Coca-Cola Co. said Thursday it reached a definitive agreement to divest its bottling stakes in China for roughly $1 billion, part of broader strategy to focus on its more profitable concentrate-making business.
The beverage giant currently owns roughly a third of its bottling in China, with the rest split roughly between Swire Beverage Holdings Ltd. and China Foods Ltd. China Foods is part of state-owned COFCO Ltd.
Under the agreement, Swire and China Foods each will own roughly half of Coke’s bottling operations in the Asian country. Atlanta-based Coke announced a tentative agreement in February to divest to the two partners.
Coke is in the midst of a global divestment drive and has been selling plants, warehouses and delivery trucks to bottling partners in a bid to cut costs amid slowing soda sales.

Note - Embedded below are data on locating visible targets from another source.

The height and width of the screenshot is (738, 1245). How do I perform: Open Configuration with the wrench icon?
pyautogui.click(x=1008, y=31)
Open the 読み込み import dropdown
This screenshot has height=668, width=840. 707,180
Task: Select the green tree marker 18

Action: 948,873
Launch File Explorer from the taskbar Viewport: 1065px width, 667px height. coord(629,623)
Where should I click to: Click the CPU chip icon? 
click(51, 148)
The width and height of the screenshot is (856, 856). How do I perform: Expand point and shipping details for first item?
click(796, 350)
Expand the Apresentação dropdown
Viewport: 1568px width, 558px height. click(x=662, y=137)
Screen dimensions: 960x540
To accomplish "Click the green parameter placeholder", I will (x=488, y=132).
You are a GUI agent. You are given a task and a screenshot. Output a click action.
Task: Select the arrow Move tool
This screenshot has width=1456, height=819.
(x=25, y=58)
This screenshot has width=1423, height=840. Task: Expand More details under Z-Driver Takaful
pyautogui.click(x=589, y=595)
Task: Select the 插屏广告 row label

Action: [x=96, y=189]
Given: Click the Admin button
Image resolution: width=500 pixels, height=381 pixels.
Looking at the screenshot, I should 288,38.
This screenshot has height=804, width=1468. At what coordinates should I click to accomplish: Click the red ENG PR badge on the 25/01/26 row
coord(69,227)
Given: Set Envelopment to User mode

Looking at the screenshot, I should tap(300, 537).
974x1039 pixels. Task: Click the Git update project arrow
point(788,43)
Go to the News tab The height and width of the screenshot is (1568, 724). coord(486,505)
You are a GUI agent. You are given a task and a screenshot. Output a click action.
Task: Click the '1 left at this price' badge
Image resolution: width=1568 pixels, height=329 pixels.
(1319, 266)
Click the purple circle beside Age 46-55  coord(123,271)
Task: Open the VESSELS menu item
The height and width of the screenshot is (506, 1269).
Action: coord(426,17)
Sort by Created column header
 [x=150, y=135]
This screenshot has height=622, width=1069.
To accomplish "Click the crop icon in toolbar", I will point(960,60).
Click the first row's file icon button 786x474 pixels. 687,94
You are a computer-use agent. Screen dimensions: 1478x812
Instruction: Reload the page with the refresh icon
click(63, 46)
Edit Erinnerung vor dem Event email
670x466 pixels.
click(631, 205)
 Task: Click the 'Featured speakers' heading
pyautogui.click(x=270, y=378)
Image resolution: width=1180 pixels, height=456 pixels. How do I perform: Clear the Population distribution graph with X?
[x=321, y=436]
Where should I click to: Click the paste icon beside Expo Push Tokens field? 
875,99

The biggest divestment is in the U.S., where it has struck agreements to divest more than half of its bottling and plans to sell the remainder by the end of 2017.
Coke estimated earlier this year that its direct employees will shrink to 39,000 from 123,000 after it completes divesting bottling in North America, China, Germany and South Africa. Net revenue will drop to $28.5 billion from $44.3 billion but capital expenditures will be halved to $1.3 billion, based on 2015 figures.
China is Coke’s third-largest market by volume. The company and its bottling partners recently opened their 45th plant in the country and are in the midst of a $4 billion investment push.
The divestment in China remains subject to regulatory approvals.